→ **EXERCISE OBJECTIVE**
Return every line in the entries below that contains the string "output". Matching is case-sensitive.

[Element lookup entries]
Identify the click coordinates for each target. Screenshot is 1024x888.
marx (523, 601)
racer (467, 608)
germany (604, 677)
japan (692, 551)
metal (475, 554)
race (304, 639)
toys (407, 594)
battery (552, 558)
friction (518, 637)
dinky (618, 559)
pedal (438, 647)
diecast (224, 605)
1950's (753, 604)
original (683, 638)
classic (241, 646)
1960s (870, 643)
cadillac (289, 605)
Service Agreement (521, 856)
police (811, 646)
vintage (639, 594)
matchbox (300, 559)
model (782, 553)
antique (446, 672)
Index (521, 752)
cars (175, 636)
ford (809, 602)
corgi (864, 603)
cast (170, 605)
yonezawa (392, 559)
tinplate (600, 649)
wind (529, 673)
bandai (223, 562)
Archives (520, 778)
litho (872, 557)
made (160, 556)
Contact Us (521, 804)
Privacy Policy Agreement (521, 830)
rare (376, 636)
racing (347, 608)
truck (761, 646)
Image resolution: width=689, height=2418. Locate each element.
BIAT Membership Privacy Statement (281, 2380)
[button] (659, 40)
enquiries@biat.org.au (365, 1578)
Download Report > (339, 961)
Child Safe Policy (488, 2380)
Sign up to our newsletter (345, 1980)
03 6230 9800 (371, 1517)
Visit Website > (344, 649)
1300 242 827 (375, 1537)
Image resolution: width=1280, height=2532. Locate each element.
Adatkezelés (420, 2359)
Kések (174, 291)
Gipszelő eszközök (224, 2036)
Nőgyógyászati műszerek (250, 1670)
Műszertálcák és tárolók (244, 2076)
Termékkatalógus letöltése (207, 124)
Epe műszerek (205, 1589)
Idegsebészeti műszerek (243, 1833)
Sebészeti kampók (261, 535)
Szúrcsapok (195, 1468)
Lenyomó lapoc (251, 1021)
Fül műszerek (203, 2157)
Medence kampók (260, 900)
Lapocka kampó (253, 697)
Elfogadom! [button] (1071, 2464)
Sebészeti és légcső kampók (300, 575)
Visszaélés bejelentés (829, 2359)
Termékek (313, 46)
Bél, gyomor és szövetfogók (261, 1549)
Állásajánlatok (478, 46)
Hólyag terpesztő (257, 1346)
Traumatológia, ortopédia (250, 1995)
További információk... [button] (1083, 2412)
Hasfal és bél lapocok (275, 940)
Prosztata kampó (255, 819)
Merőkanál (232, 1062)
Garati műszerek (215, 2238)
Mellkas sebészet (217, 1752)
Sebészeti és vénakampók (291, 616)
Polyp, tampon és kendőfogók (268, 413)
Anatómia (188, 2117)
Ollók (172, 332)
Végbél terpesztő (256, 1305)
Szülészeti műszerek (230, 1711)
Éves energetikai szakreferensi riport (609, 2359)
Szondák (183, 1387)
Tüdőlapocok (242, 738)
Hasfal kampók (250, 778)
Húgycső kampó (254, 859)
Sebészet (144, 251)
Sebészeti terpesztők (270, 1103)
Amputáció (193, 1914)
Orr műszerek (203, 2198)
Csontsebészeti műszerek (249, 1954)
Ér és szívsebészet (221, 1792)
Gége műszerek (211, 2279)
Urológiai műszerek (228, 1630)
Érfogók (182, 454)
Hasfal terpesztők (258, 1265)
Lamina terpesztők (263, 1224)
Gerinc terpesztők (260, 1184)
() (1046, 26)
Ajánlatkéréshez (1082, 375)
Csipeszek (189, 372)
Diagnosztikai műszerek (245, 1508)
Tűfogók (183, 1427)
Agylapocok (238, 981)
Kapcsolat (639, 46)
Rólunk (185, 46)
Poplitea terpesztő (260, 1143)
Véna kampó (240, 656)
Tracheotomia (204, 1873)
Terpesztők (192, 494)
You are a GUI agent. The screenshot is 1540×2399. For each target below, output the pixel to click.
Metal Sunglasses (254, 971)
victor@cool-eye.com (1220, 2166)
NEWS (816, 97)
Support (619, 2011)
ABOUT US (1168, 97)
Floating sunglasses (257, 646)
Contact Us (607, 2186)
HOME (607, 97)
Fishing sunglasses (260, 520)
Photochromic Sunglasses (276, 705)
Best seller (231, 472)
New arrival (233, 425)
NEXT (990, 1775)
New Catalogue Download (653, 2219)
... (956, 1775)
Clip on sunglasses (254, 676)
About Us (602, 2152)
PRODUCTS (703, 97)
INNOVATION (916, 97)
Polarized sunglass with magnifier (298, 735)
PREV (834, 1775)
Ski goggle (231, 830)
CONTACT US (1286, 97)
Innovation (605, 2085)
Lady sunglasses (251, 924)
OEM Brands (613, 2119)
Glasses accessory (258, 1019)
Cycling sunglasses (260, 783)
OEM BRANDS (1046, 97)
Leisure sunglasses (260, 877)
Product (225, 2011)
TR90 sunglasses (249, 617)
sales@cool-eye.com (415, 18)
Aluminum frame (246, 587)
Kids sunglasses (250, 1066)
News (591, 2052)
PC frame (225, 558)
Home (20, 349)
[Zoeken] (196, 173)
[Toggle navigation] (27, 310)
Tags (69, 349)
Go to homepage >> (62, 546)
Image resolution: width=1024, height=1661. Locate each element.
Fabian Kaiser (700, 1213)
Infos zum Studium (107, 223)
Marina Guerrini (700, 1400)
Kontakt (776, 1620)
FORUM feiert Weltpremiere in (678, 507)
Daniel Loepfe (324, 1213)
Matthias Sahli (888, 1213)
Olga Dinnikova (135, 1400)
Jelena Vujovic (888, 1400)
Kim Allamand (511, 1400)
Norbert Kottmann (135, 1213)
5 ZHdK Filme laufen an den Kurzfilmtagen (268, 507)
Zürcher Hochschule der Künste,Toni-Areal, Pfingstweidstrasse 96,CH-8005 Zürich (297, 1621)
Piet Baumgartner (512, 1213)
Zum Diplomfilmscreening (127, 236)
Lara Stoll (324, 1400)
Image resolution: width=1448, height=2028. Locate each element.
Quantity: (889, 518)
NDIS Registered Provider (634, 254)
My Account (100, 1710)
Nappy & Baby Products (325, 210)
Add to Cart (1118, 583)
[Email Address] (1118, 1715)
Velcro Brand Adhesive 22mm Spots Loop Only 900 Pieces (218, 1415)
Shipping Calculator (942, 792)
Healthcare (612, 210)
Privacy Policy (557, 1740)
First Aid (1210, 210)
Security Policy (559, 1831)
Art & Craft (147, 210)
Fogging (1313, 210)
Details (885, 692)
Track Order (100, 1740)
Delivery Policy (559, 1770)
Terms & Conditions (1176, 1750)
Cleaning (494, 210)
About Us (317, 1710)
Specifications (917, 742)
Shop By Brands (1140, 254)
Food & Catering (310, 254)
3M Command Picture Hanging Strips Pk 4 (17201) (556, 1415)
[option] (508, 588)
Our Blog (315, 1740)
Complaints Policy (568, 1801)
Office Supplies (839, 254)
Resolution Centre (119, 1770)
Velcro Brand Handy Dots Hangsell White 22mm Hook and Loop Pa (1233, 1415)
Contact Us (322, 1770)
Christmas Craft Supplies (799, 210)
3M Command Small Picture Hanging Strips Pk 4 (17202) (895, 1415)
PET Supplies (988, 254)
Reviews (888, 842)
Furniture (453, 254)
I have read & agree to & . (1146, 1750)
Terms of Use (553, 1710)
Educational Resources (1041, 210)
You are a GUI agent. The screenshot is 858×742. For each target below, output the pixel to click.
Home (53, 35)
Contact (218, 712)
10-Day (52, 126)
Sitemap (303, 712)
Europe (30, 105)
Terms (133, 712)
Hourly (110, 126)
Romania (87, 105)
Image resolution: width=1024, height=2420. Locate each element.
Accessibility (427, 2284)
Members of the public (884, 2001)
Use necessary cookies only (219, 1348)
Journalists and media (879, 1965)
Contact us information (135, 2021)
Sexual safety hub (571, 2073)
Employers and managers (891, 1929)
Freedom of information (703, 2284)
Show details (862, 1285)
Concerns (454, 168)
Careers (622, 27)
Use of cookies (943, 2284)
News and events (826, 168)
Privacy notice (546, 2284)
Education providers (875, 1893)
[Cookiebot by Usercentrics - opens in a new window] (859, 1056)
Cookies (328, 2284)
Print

→ **THE REPLY**
You are a GUI agent. The screenshot is 1540×2399. For each target below, output the pixel to click.
You are a GUI agent. The screenshot is 858×742. For each target below, output the pixel to click.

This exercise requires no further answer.